● About this task:
Transcribe, word for word, the line containing "This screenshot has height=428, width=620." and each line following it through the end of the listing below. Omit all other lines.

+ + + + +

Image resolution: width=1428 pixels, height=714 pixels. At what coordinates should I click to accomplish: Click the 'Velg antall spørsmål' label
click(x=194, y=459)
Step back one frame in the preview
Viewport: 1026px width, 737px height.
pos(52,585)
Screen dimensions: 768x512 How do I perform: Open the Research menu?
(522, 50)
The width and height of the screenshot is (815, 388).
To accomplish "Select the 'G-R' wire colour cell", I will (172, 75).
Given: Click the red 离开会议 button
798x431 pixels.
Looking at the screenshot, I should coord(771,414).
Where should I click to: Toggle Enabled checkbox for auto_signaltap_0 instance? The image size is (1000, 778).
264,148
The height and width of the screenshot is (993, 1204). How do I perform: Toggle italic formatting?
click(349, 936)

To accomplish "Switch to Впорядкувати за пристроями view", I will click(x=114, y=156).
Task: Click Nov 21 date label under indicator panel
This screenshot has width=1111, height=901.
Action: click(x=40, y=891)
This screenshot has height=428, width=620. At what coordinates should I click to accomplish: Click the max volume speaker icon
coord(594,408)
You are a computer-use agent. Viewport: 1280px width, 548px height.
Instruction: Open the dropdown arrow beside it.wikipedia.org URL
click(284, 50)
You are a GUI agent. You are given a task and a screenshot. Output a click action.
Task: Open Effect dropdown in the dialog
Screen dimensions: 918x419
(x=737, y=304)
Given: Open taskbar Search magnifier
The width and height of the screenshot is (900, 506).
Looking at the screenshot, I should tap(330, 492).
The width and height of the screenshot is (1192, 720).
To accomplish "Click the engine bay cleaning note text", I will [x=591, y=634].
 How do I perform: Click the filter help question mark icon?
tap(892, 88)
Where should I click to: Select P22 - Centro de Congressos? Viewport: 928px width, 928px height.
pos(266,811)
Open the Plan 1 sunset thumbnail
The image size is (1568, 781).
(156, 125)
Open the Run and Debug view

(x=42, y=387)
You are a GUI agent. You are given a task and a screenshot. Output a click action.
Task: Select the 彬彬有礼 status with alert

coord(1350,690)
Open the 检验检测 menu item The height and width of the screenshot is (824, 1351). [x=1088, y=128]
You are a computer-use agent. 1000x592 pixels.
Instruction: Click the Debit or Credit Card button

+ + + + +

● Answer area:
This screenshot has height=428, width=620. At what coordinates should I click to accomplish: Click the max volume speaker icon
coord(594,408)
You are a computer-use agent. Viewport: 1280px width, 548px height.
Instruction: Open the dropdown arrow beside it.wikipedia.org URL
click(284, 50)
You are a GUI agent. You are given a task and a screenshot. Output a click action.
Task: Open Effect dropdown in the dialog
Screen dimensions: 918x419
(x=737, y=304)
Given: Open taskbar Search magnifier
The width and height of the screenshot is (900, 506).
Looking at the screenshot, I should tap(330, 492).
The width and height of the screenshot is (1192, 720).
To accomplish "Click the engine bay cleaning note text", I will [x=591, y=634].
 How do I perform: Click the filter help question mark icon?
tap(892, 88)
Where should I click to: Select P22 - Centro de Congressos? Viewport: 928px width, 928px height.
pos(266,811)
Open the Plan 1 sunset thumbnail
The image size is (1568, 781).
(156, 125)
Open the Run and Debug view

(x=42, y=387)
You are a GUI agent. You are given a task and a screenshot. Output a click action.
Task: Select the 彬彬有礼 status with alert

coord(1350,690)
Open the 检验检测 menu item The height and width of the screenshot is (824, 1351). [x=1088, y=128]
You are a computer-use agent. 1000x592 pixels.
Instruction: Click the Debit or Credit Card button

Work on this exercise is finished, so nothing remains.